In these examples, events and experiences are not always expected to be locationally accurate as psychosocial reality which can be a disadvantage of the technique. A church may be disproportionately large in relation to a forest stand. It can be difficult to later georeference important data. As with adaptive management, less vocal participants can become excluded. At worst, these documents can be a treasure map for scarce or protected resources.

The International Fund for Agricultural Development (IFAD) recommends that communities undertaking participatory mapping with outside stakeholders protect themselves with written legal agreements. IFAD recommends that goals be clearly identified by asking questions such as:
• Why do we want to make a map?
• Who do we want to show it to?
• What are some of our most important land-related issues?

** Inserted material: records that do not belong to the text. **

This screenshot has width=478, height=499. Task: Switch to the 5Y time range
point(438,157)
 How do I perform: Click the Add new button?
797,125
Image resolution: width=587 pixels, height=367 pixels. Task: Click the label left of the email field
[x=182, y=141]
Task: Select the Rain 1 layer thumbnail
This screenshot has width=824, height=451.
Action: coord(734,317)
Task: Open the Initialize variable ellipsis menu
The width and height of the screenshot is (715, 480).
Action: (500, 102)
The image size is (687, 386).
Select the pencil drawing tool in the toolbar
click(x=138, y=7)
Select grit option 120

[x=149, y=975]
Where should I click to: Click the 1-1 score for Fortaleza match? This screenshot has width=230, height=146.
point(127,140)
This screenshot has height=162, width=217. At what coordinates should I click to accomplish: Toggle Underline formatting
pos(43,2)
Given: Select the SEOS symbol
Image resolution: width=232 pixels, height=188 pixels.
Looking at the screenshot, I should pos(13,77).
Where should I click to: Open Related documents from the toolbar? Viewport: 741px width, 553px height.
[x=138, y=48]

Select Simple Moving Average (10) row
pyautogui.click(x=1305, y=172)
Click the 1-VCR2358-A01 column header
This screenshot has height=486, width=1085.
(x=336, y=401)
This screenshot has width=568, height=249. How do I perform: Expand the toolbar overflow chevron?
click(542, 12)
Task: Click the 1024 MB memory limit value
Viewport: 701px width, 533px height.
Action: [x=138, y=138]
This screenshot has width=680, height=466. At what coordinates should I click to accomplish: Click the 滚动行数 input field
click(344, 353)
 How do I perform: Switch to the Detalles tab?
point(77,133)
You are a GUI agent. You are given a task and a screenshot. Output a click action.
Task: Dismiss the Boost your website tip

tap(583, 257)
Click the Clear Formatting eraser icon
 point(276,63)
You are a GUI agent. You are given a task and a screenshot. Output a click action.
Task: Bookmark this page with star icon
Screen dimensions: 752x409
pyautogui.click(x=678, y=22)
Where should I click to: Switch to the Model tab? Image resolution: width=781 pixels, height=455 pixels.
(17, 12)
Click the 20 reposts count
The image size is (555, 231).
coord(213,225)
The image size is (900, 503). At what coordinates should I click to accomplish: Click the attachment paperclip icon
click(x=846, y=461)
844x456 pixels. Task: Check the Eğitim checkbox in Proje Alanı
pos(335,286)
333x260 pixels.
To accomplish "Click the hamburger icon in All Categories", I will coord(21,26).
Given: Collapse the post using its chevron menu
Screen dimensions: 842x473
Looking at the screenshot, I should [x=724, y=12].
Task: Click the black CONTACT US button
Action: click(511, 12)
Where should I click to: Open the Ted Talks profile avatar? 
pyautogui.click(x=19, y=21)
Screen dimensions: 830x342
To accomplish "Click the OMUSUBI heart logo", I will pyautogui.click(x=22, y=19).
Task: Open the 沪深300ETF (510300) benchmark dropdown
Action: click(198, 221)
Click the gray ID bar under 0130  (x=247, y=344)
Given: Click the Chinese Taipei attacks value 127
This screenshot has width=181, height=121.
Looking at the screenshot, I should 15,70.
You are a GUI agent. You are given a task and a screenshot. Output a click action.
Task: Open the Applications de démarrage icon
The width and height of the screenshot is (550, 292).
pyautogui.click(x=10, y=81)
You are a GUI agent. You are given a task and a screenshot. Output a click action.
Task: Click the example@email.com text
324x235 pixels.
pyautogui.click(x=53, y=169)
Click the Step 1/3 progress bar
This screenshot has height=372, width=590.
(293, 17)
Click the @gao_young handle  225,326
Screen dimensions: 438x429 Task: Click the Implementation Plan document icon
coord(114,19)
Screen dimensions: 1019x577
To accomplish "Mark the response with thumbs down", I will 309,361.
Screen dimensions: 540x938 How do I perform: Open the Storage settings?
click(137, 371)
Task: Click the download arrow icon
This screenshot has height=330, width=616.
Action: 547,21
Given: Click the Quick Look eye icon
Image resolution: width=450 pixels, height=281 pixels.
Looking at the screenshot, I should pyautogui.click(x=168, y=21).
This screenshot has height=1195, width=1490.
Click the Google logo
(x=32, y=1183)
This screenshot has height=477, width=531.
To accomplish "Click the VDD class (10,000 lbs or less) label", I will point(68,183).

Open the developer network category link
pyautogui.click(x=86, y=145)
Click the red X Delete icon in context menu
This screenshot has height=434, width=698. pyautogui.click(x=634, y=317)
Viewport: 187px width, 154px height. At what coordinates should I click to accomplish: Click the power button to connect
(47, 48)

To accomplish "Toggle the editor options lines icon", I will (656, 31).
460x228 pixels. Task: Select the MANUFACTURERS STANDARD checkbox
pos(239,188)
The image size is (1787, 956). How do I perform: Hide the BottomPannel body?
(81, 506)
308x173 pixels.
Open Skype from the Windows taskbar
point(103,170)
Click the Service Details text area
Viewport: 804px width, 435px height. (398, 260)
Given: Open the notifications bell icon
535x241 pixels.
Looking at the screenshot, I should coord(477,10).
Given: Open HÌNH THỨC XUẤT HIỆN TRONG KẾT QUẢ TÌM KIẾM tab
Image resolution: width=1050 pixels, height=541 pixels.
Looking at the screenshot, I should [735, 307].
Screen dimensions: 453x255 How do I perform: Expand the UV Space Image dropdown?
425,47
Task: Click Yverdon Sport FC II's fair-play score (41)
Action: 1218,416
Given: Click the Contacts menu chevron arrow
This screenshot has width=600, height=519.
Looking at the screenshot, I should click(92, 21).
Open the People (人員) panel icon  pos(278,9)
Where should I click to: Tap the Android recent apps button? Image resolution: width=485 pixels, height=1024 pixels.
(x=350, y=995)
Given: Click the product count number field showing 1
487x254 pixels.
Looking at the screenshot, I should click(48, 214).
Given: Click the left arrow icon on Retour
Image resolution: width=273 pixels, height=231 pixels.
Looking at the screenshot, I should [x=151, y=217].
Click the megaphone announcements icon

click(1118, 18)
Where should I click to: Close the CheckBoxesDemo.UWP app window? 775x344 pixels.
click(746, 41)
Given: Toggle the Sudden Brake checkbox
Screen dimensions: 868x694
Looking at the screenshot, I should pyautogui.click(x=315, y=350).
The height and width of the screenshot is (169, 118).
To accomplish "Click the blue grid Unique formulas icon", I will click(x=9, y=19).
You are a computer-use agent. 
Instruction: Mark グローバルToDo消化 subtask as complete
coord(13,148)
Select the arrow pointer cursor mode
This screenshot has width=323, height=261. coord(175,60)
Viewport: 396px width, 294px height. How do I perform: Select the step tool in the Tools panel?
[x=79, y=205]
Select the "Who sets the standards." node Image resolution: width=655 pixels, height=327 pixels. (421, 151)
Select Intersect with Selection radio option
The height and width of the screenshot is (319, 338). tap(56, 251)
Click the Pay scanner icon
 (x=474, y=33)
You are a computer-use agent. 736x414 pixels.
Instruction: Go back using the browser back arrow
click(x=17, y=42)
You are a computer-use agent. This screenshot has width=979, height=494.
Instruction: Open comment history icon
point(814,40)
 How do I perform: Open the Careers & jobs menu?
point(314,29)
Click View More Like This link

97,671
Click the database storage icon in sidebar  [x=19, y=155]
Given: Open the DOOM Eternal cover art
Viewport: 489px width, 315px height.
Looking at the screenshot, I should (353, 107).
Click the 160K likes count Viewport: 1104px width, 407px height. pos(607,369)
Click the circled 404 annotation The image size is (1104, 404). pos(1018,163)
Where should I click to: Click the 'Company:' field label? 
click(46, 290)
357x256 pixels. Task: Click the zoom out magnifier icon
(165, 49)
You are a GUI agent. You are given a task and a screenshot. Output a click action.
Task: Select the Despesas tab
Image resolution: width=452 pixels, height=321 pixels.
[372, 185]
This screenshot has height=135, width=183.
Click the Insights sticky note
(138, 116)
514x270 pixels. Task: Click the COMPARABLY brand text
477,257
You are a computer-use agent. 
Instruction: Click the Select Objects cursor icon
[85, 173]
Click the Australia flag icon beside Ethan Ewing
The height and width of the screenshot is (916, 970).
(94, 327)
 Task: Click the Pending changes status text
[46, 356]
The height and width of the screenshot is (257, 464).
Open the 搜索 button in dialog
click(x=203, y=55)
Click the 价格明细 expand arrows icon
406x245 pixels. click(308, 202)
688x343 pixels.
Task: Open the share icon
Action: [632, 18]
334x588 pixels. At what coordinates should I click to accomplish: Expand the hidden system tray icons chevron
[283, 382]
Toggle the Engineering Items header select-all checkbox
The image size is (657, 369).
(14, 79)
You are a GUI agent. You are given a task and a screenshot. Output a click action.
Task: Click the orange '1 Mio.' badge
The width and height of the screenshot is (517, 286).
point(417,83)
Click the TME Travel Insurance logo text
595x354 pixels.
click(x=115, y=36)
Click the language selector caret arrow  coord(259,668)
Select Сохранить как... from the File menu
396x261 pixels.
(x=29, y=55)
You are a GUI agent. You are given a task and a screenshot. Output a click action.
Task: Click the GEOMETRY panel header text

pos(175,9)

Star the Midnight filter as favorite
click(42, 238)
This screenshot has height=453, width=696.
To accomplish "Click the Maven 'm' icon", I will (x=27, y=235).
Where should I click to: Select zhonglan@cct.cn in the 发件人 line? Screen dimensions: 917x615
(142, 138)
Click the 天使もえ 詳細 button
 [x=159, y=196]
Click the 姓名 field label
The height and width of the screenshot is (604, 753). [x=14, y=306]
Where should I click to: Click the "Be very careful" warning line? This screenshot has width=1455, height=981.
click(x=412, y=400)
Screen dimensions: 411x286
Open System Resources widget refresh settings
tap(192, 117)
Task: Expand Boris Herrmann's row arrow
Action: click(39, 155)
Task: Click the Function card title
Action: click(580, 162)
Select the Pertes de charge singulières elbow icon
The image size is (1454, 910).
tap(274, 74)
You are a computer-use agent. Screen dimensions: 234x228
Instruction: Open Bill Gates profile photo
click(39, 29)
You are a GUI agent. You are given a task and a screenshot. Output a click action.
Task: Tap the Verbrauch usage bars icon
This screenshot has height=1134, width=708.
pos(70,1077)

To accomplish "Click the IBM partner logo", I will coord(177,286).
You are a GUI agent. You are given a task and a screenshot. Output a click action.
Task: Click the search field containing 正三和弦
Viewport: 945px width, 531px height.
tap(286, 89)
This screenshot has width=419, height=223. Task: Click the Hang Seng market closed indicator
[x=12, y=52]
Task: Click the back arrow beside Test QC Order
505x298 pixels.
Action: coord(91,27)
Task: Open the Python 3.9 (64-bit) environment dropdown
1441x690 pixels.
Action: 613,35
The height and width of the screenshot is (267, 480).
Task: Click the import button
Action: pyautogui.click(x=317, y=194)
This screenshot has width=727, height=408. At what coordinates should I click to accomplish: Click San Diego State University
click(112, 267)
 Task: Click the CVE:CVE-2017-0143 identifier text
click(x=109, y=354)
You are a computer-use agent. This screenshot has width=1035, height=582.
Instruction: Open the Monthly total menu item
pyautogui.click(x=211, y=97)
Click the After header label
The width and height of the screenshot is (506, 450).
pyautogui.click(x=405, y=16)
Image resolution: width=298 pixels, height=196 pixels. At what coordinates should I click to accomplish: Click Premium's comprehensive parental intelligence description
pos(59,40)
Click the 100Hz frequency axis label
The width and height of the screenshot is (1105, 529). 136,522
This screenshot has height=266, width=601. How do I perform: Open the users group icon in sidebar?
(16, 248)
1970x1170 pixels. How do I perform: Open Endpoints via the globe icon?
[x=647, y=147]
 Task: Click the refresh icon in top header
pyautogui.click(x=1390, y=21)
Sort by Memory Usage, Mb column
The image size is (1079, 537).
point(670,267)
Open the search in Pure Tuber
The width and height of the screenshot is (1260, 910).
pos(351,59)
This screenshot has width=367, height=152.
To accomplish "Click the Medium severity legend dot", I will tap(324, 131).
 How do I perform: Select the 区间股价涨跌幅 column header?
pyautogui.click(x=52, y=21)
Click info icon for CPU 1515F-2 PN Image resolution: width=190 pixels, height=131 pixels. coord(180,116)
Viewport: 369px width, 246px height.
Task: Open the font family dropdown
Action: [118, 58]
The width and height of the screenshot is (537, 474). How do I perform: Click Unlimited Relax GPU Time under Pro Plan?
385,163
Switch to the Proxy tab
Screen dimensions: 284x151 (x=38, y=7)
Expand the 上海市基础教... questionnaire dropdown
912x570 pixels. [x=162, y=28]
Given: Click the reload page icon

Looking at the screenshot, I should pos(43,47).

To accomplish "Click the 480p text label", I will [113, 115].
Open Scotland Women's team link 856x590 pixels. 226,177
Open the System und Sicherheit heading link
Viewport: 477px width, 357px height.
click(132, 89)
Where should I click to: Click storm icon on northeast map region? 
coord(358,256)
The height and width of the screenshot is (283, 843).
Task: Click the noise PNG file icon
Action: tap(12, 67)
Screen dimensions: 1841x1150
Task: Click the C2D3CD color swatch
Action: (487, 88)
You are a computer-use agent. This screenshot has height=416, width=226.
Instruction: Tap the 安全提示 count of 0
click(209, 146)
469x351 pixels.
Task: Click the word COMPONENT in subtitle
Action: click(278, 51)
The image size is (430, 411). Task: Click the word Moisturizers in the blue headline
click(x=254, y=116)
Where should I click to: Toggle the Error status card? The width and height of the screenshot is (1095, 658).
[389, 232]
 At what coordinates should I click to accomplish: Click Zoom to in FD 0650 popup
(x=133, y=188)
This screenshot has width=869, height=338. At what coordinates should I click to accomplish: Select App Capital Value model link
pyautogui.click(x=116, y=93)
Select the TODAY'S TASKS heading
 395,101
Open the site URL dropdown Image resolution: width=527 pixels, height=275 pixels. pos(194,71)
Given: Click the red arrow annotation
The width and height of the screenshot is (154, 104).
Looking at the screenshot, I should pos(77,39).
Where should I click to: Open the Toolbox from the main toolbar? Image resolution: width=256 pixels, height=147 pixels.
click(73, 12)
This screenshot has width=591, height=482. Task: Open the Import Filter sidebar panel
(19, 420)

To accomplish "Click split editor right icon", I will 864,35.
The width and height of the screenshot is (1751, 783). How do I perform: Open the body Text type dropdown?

• What can we use the map for in the short term?
• What can we use the map for in the long term?
• Is there a predefined reason for creating the map?
The advantages of participatory mapping, besides economics and time sensitivity include that respondents who actively participate can determine priorities, create easily understood, informal visuals and indicate early warnings of problems without laborious training. Indigenous communities often initiate participatory mapping as a means of empowerment. It can be a first political advocacy step in archiving or sharing local knowledge and making concerns visible to an outside world, including sovereignty claims (IFAD 2009) and resistance to industrial hegemony. These maps may be 3D, include oral or written histories and songs as well as graphics, creating accessible performative scripts for map readers. Policy and restoration work is often best served by a combination of participatory mapping and GIS spatialization. In poorer communities the need to integrate participatory mapping with low cost GIS can be served by a movement for participatory GIS (PGIS). But that doesn’t mitigate how difficult GIS software can be.